Une liberté de plus est menacée : celle de l’enseignement scolaire réalisé par les parents. Qu’il me soit permis d’évoquer à ce sujet la façon dont les choses se sont passées dans ma propre famille.
Mon père et ses deux sœurs n’ont quasiment pas mis les pieds à l’école. Mon grand-père, jeune capitaine, et ma grand-mère, ont contracté en Indochine une grave infection, qui a emporté ma grand-mère. Le médecin militaire qui les a soignés a expliqué que si mon grand-père voulait conserver un père à ses enfants, il lui fallait s’établir dans une contrée très sèche, telle que la pampa argentine.

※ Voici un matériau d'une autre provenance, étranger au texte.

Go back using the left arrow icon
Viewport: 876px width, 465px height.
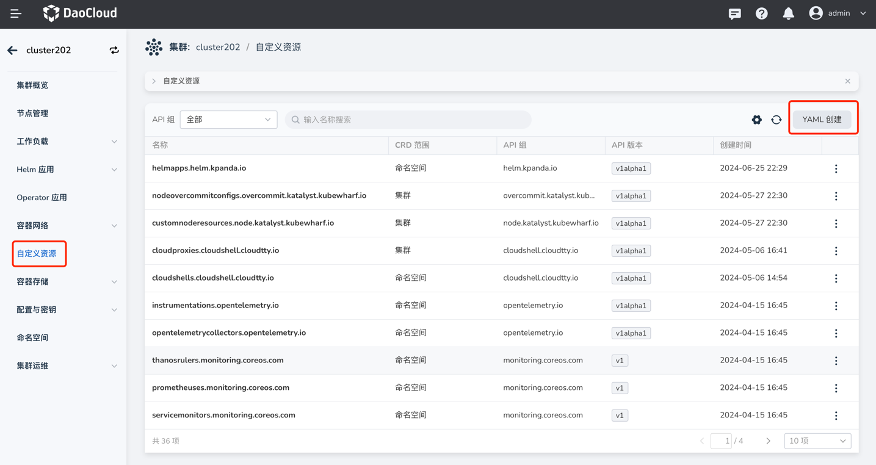pyautogui.click(x=13, y=51)
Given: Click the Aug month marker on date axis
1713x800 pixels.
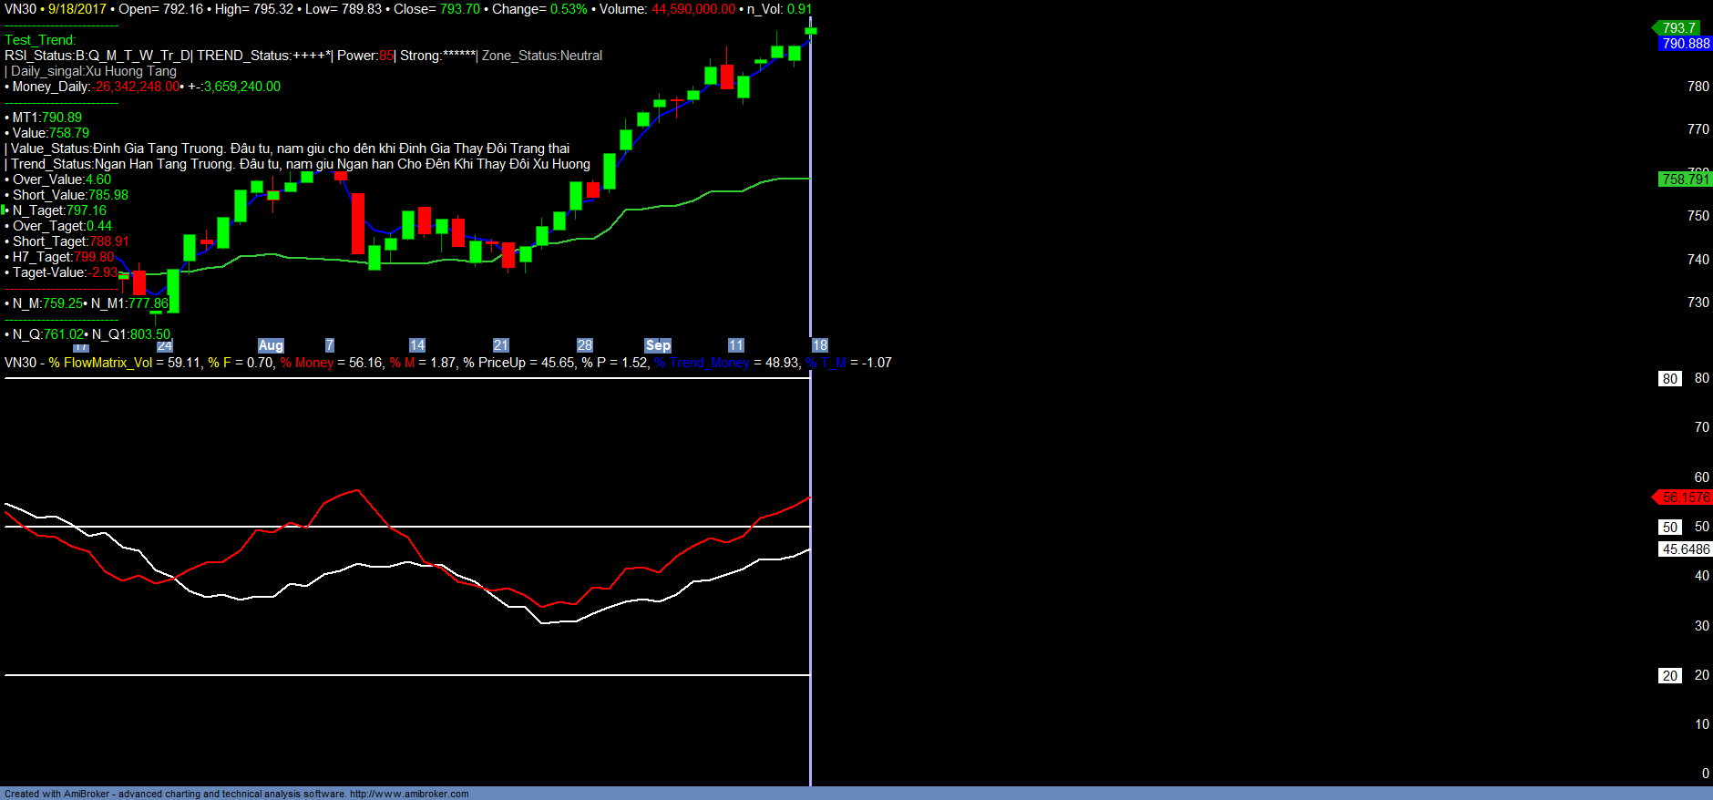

On lui trouva une nouvelle épouse, qui n’avait pas froid aux yeux, il acheta des terres pas très loin de la Patagonie, et y devint éleveur. Les trois enfants furent entièrement instruits, jusqu’au niveau du bac, par leur belle-mère. Mon père fut envoyé en France pour passer cet examen, ce qu’il fit sans difficulté, puis se mit au travail et, assez jeune, se maria, ce qui fit venir au monde 9 enfants. Le petit dernier, votre serviteur, se souvient très bien d’avoir appris à lire, à écrire et à compter avec sa maman, et d’avoir passé très peu de temps dans le primaire. Et son épouse a enseigné à leurs enfants les rudiments de la lecture et de l’écriture, sans aller aussi loin que la génération précédente, mais de façon très efficace.

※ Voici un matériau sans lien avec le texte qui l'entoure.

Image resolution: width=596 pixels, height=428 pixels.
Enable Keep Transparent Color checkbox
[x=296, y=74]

Certes, je ne veux pas faire de cette saga familiale une sorte de modèle universel : dans certains cas l’enseignement familial est possible et performant, dans d’autres cas il ne ferait pas l’affaire. Mais pourquoi l’interdire ? Je rejoins mon collègue juriste, Guillaume Drago, lorsqu’il affirme dans Le Figaro du 9 octobre 2020 : « la famille est le premier lieu de l’éducation, et cette liberté est inaliénable ». J’ajouterai simplement qu’il est particulièrement incongru de vouloir attenter à cette liberté au moment même où des millions de parents ont pris la relève de l’Education nationale, dont le fonctionnement a été paralysé à un degré élevé par les mesures destinées à limiter la propagation du Covid-19. Si les parents n’avaient pas joué leur rôle d’éducateurs dans ces circonstances difficiles, le « manque à instruire » dû à la pandémie aurait été bien plus important. Et comme l’épidémie n’est pas terminée, le besoin d’implication parentale restera particulièrement élevé pour l’année scolaire qui débute, comme il l’a été pour celle qui s’est achevée en juillet dernier.

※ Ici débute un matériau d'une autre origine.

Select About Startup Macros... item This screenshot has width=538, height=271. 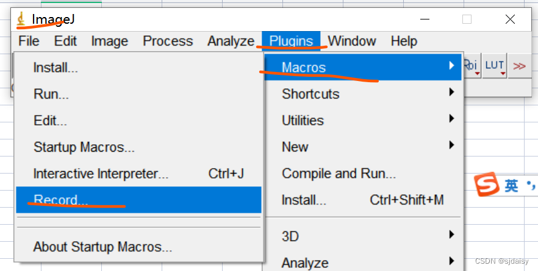tap(138, 247)
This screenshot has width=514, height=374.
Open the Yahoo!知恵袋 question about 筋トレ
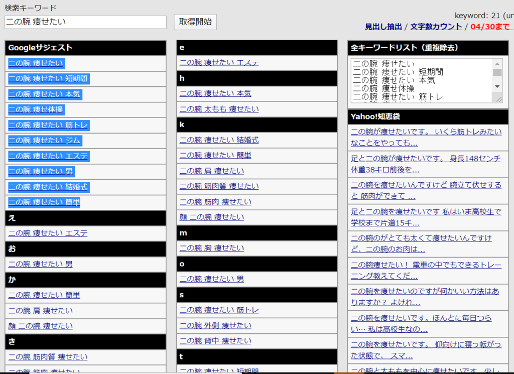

Il est donc particulièrement malvenu que le Président de la République veuille rendre obligatoire dès trois ans ce qu’il appelle « l’instruction à l’école ». Les parents ne sont pas des supplétifs que l’on fait travailler, gratis pro Republica, lorsque le service public est défaillant, et que l’on licencie sans prendre de gants dès que l’on estime pouvoir se passer d’eux.